Potential Investment Risks of Yuan-Priced Crude Futures
It was recently pointed out by Wall Street journal that supervision and currency risks are the main obstacles to investors. The oil market is already one of the most volatile markets in the world, sensitive news from the Middle East may cause 3% fluctuation of oil prices overnight. Although pricing oil futures in Yuan could deal with the uncertainty of oil price caused by fluctuations in the US dollar, the problem is that China does not trust its own market and often intervene in its own foreign exchange market. Therefore, a considerable part of foreign oil producers and traders are afraid of regulatory and monetary risks.

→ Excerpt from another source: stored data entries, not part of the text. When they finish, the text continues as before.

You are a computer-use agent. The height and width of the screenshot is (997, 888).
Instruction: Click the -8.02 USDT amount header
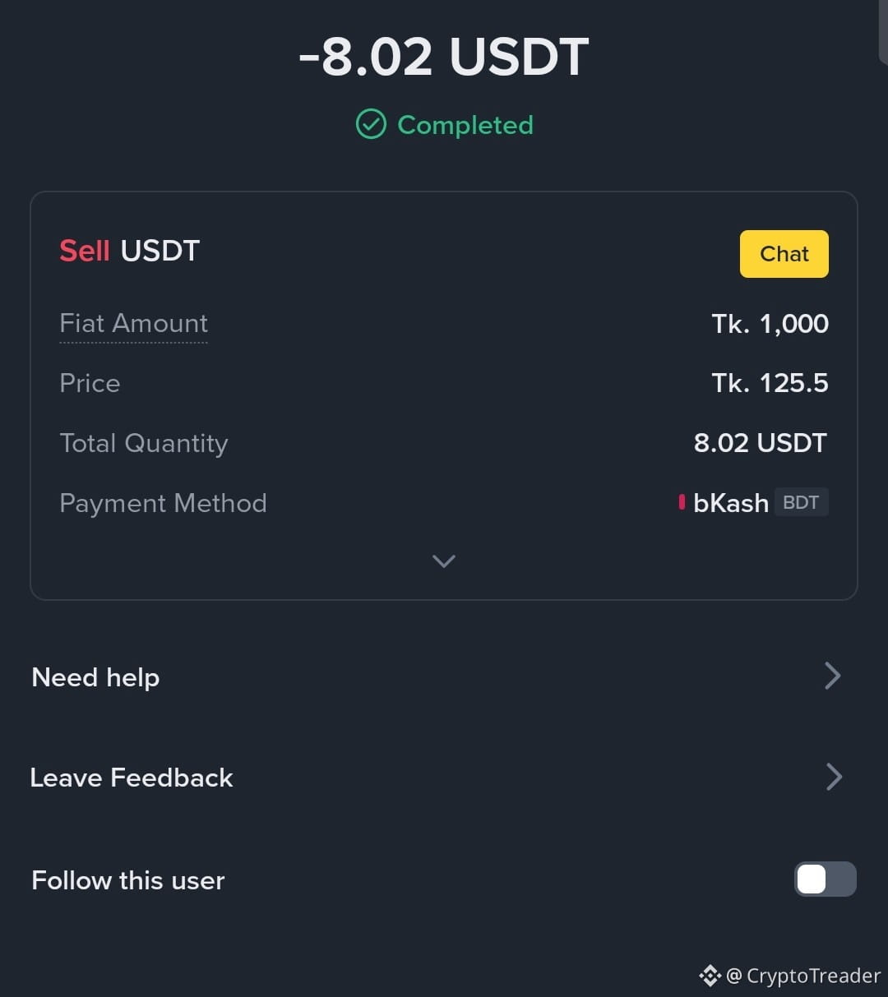[444, 57]
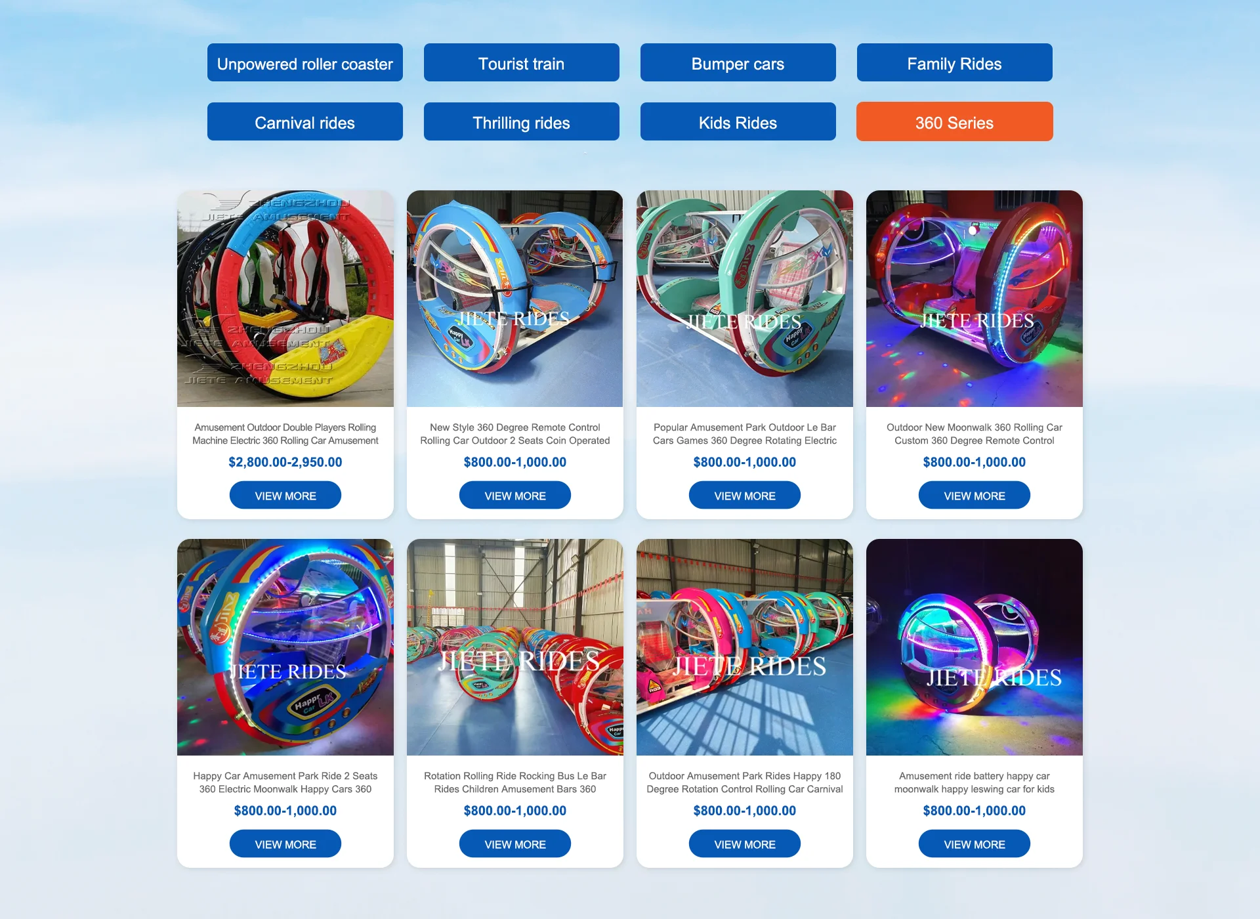Open the Family Rides category

pos(954,63)
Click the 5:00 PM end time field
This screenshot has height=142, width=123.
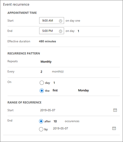click(x=52, y=31)
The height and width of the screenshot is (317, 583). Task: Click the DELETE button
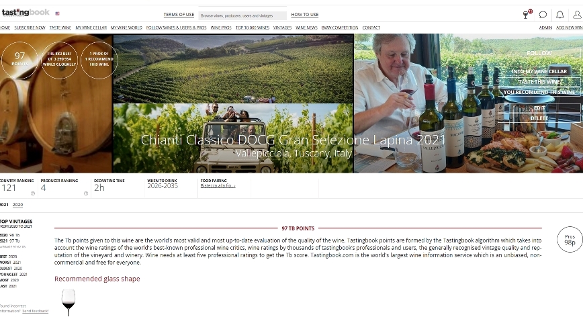(x=539, y=118)
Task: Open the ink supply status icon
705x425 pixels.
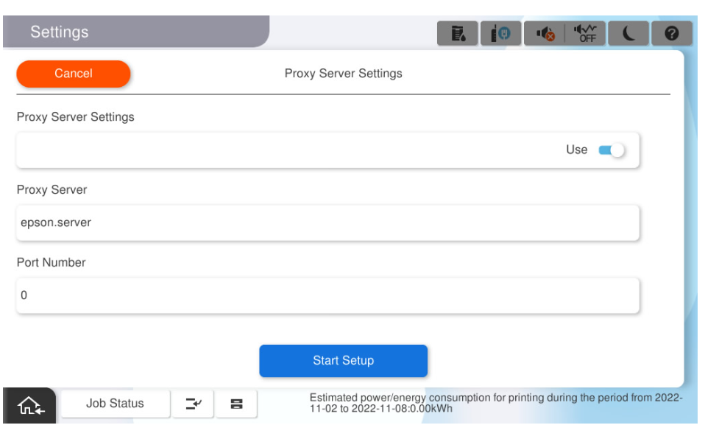Action: tap(457, 34)
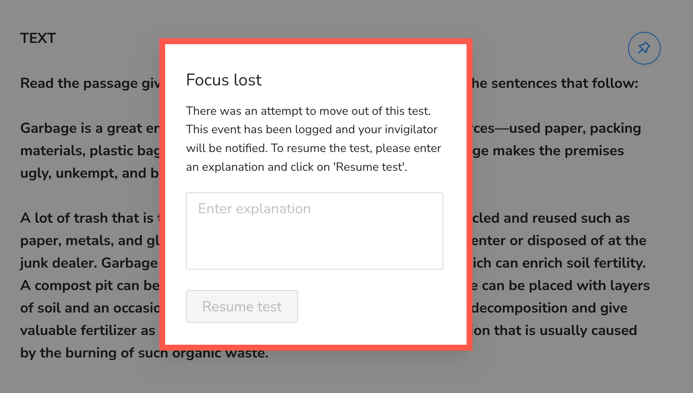Click the 'Garbage is a great' passage line
The width and height of the screenshot is (693, 393).
tap(90, 128)
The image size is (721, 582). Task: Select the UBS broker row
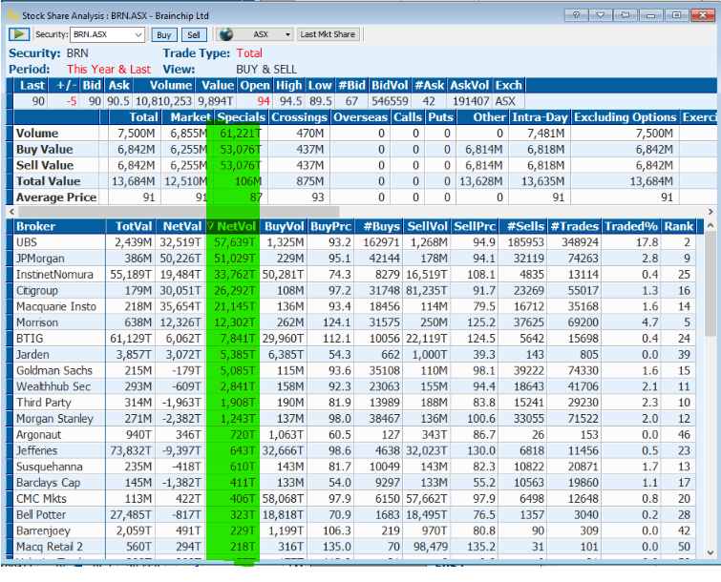29,242
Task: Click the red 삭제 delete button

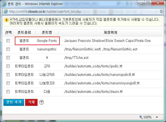Action: click(x=31, y=102)
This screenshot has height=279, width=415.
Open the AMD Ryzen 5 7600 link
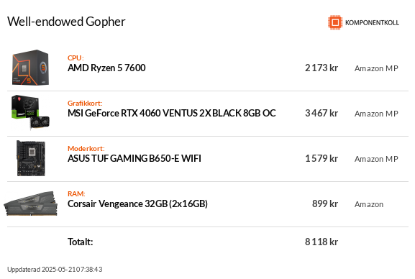pyautogui.click(x=106, y=68)
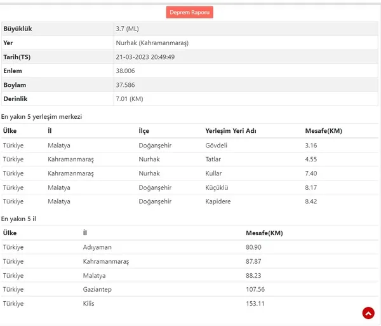Select the depth value 7.01 (KM)
This screenshot has width=381, height=326.
[x=130, y=99]

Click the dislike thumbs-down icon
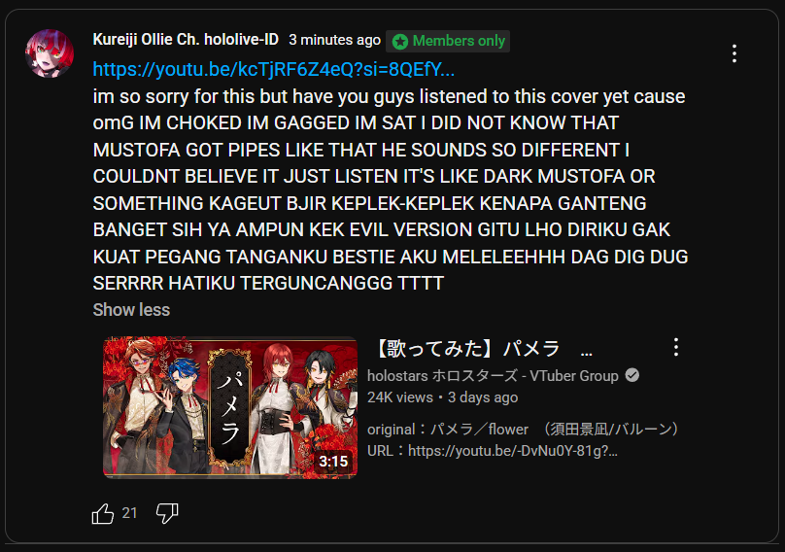click(167, 513)
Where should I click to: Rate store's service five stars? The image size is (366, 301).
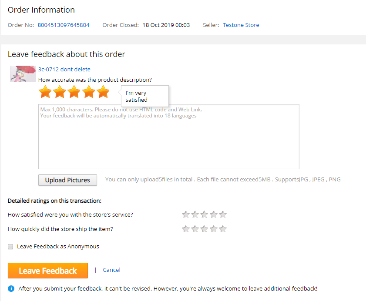point(223,214)
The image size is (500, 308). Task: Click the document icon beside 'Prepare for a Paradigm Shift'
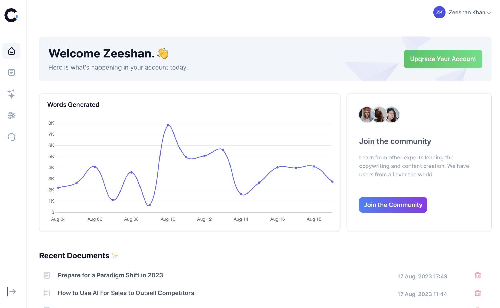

The financial channel of American national broadcasting company (CNBC) quoted John Driscoll, the manager of Singapore JTD Energy Service Companies, said that China may have an impact on futures prices or adopt protectionist policies for domestic enterprises. The Wall Street journal predicts that large oil suppliers like Saudi Aramco will begin to choose Yuan-priced crude futures within a limited amount, which is meant to express kindness to China. Some companies hope to attract investment from China to their future IPO, but later on, they may probably continue to develop global businesses in contracts based on dollar.
In addition, pricing with RMB will promote other countries' demand for RMB, which may lead to a strong RMB exchange rate, and the upward trend of RMB will inevitably affect exports. Secondly, the settlement of RMB can be converted to gold, this will undoubtedly challenge China's gold reserves. Moreover, trading in RMB will lead to an international balance of payments deficit in China, other international oil importers need to start storing RMB in order to pay for oil costs. China should buy more oil products, but before that, China has always been a net exporter. How could China adapt to this new role?
The launch of new derivative in the current oil market will only have a modest impact to the dollar, while the dollar will gradually lose the future in the long run. Despite the risks, the advantages of this measure still outperform its disadvantages. If enough preparations have been made, this act will have a meaningful impact on the internationalization of RMB and will finally rewrite the "rules of the game" in the global currency market.